SUPPLIED INFORMATION ->
════

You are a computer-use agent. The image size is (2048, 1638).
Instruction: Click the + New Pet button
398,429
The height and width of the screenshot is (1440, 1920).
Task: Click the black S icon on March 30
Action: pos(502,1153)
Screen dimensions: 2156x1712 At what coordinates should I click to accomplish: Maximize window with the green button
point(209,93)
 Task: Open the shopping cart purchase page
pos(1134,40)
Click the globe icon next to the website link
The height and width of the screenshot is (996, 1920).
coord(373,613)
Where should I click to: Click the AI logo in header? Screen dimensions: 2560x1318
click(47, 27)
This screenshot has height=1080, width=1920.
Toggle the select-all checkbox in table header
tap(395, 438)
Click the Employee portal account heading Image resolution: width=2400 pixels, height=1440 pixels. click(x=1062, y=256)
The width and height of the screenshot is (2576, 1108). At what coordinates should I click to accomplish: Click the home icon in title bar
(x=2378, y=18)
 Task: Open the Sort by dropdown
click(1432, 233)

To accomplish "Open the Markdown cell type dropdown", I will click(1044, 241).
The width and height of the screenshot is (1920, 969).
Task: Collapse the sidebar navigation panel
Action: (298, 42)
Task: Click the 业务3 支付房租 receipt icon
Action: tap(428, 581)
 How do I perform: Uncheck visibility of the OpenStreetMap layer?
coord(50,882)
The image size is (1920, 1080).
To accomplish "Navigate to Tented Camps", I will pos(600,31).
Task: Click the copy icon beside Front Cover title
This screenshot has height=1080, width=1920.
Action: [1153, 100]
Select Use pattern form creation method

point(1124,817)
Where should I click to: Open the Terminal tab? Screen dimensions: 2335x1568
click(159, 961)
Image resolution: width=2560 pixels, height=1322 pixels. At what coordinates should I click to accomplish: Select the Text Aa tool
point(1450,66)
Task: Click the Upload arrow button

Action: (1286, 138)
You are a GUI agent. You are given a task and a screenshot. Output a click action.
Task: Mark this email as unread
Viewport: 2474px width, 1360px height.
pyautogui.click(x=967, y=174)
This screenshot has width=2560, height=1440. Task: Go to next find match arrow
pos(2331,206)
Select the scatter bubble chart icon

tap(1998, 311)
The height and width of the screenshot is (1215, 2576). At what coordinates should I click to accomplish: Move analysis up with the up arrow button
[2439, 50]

════

WHAT THE TASK ASKS -> Transcribe all records exactly as written.

THE COMPLETED TASK ->
You are a computer-use agent. The image size is (2048, 1638).
Instruction: Click the + New Pet button
398,429
The height and width of the screenshot is (1440, 1920).
Task: Click the black S icon on March 30
Action: pos(502,1153)
Screen dimensions: 2156x1712 At what coordinates should I click to accomplish: Maximize window with the green button
point(209,93)
 Task: Open the shopping cart purchase page
pos(1134,40)
Click the globe icon next to the website link
The height and width of the screenshot is (996, 1920).
coord(373,613)
Where should I click to: Click the AI logo in header? Screen dimensions: 2560x1318
click(47, 27)
This screenshot has height=1080, width=1920.
Toggle the select-all checkbox in table header
tap(395, 438)
Click the Employee portal account heading Image resolution: width=2400 pixels, height=1440 pixels. click(x=1062, y=256)
The width and height of the screenshot is (2576, 1108). At what coordinates should I click to accomplish: Click the home icon in title bar
(x=2378, y=18)
 Task: Open the Sort by dropdown
click(1432, 233)

To accomplish "Open the Markdown cell type dropdown", I will click(1044, 241).
The width and height of the screenshot is (1920, 969).
Task: Collapse the sidebar navigation panel
Action: (298, 42)
Task: Click the 业务3 支付房租 receipt icon
Action: tap(428, 581)
 How do I perform: Uncheck visibility of the OpenStreetMap layer?
coord(50,882)
The image size is (1920, 1080).
To accomplish "Navigate to Tented Camps", I will pos(600,31).
Task: Click the copy icon beside Front Cover title
This screenshot has height=1080, width=1920.
Action: [1153, 100]
Select Use pattern form creation method

point(1124,817)
Where should I click to: Open the Terminal tab? Screen dimensions: 2335x1568
click(159, 961)
Image resolution: width=2560 pixels, height=1322 pixels. At what coordinates should I click to accomplish: Select the Text Aa tool
point(1450,66)
Task: Click the Upload arrow button

Action: (1286, 138)
You are a GUI agent. You are given a task and a screenshot. Output a click action.
Task: Mark this email as unread
Viewport: 2474px width, 1360px height.
pyautogui.click(x=967, y=174)
This screenshot has width=2560, height=1440. Task: Go to next find match arrow
pos(2331,206)
Select the scatter bubble chart icon

tap(1998, 311)
The height and width of the screenshot is (1215, 2576). At what coordinates should I click to accomplish: Move analysis up with the up arrow button
[2439, 50]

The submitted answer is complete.